## Problem:
Reproduce every entry exactly, without alteration.

[Data records]
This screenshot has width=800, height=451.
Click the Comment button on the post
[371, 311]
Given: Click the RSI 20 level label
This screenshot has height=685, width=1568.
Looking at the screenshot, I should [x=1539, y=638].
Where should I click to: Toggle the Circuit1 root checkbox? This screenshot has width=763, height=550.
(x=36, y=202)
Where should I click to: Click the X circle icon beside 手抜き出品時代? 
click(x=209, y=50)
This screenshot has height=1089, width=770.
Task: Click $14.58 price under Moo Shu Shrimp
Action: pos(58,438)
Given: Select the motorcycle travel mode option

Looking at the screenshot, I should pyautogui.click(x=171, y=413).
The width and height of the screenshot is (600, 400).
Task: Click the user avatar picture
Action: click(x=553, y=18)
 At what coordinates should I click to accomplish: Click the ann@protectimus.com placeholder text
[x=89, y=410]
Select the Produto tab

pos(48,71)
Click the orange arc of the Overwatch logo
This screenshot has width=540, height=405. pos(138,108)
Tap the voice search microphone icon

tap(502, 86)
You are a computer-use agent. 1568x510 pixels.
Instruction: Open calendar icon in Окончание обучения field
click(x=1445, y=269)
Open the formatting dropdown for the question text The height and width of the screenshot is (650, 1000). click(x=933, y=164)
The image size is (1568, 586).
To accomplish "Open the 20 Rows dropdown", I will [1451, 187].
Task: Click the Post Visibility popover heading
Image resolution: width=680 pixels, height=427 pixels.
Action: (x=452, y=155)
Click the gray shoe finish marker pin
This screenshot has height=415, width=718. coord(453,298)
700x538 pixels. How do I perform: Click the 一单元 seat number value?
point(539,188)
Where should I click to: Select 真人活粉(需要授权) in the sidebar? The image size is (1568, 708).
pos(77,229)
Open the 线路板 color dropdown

## Your response:
This screenshot has width=800, height=451.
Click the Comment button on the post
[371, 311]
Given: Click the RSI 20 level label
This screenshot has height=685, width=1568.
Looking at the screenshot, I should [x=1539, y=638].
Where should I click to: Toggle the Circuit1 root checkbox? This screenshot has width=763, height=550.
(x=36, y=202)
Where should I click to: Click the X circle icon beside 手抜き出品時代? 
click(x=209, y=50)
This screenshot has height=1089, width=770.
Task: Click $14.58 price under Moo Shu Shrimp
Action: pos(58,438)
Given: Select the motorcycle travel mode option

Looking at the screenshot, I should pyautogui.click(x=171, y=413).
The width and height of the screenshot is (600, 400).
Task: Click the user avatar picture
Action: click(x=553, y=18)
 At what coordinates should I click to accomplish: Click the ann@protectimus.com placeholder text
[x=89, y=410]
Select the Produto tab

pos(48,71)
Click the orange arc of the Overwatch logo
This screenshot has width=540, height=405. pos(138,108)
Tap the voice search microphone icon

tap(502, 86)
You are a computer-use agent. 1568x510 pixels.
Instruction: Open calendar icon in Окончание обучения field
click(x=1445, y=269)
Open the formatting dropdown for the question text The height and width of the screenshot is (650, 1000). click(x=933, y=164)
The image size is (1568, 586).
To accomplish "Open the 20 Rows dropdown", I will [1451, 187].
Task: Click the Post Visibility popover heading
Image resolution: width=680 pixels, height=427 pixels.
Action: (x=452, y=155)
Click the gray shoe finish marker pin
This screenshot has height=415, width=718. coord(453,298)
700x538 pixels. How do I perform: Click the 一单元 seat number value?
point(539,188)
Where should I click to: Select 真人活粉(需要授权) in the sidebar? The image size is (1568, 708).
pos(77,229)
Open the 线路板 color dropdown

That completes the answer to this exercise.